SQL> select ... from table( sim_pkg.samples (
                     cursor( select * from table( sim_pkg.events( ... ) ) )

---------- ----------- ------------- ----------------
         0           0 WAITING            180,759.713
         1     1000000 ON CPU                    .000
         2     2000000 WAITING                   .000
         3     3000000 WAITING          2,068,034.610
         4     4000000 WAITING                   .000
         5     5000000 WAITING                   .000
         6     6000000 WAITING          2,720,383.092
         7     7000000 ON CPU                    .000

Note that the function also reproduces the artificial zeros introduced by ASH's fix-up mechanism (i.e., event with time_waited =2,720,383.092 spans three samples and hence has the two previous samples set to zero; same for its predecessor).
Notice also that one "short" event has been missed by the reaping sampling hand.

investigation by pictures

Let's produce an event stream that follows an uniform distribution on the interval [0 .. 2 sec]; here is its histogram (produced by the wonderful geom_histogram() of R's ggplot2 package):

histogram of event stream

So we can visually appreciate and confirm that all events are contained in the requested interval and respect the desired distribution; please also note that the average (the thin dashed vertical line) is almost perfectly equal to the expected value E[ events ] = 1.0.

Let's sample the stream, ignore the artificial zeros, and superimpose the samples' histogram to the previous one:

histogram of events and samples combined

So we can see that events longer then the sampling interval T (1sec) are always sampled and hence faithfully represented (the histograms bars match perfectly), but shorter events are not. For example, note that for time_waited = 0.5sec only half of the events are represented - in other words, the probability of being sampled is linearly proportional with time_waited.

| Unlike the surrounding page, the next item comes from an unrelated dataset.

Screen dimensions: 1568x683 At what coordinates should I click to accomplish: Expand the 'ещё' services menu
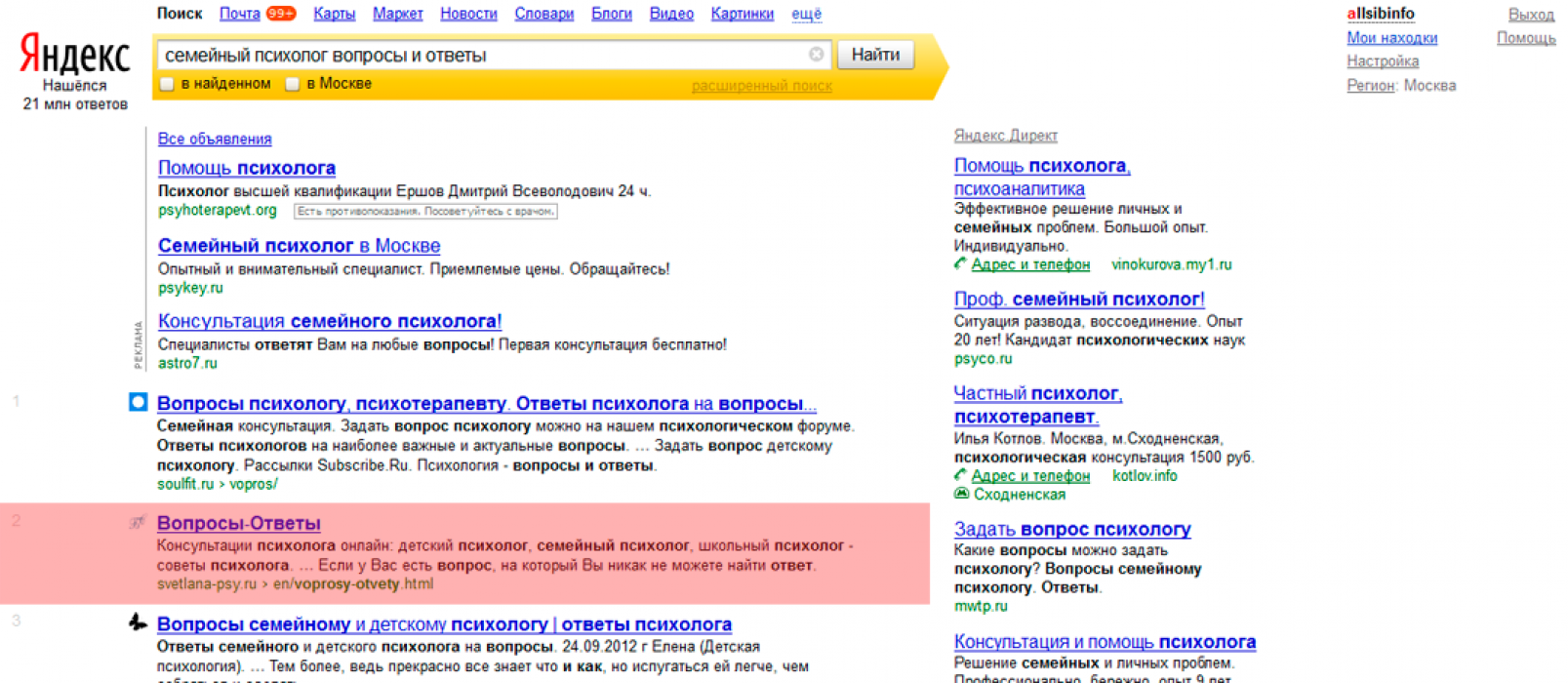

More precisely, for time_waited < 1sec, the histogram height of the samples is equal to the histogram height of the events times k * time_waited, with k = 1 / T = 1 / (1.0sec); same for the pdf but with a different value for k. Let's call this the "short waits distortion".

Now check avg(time_waited), the dashed blue line: because of the bias of the samples towards higher values, it overestimates the "true average" by about 0.25 sec. It is actually an almost perfect estimation of the expected value of the samples, that can be calculated by integrating the pdf as being E[samples] = 11/9sec - that unfortunately is nothing we care about, but it confirms the correctness of our analysis.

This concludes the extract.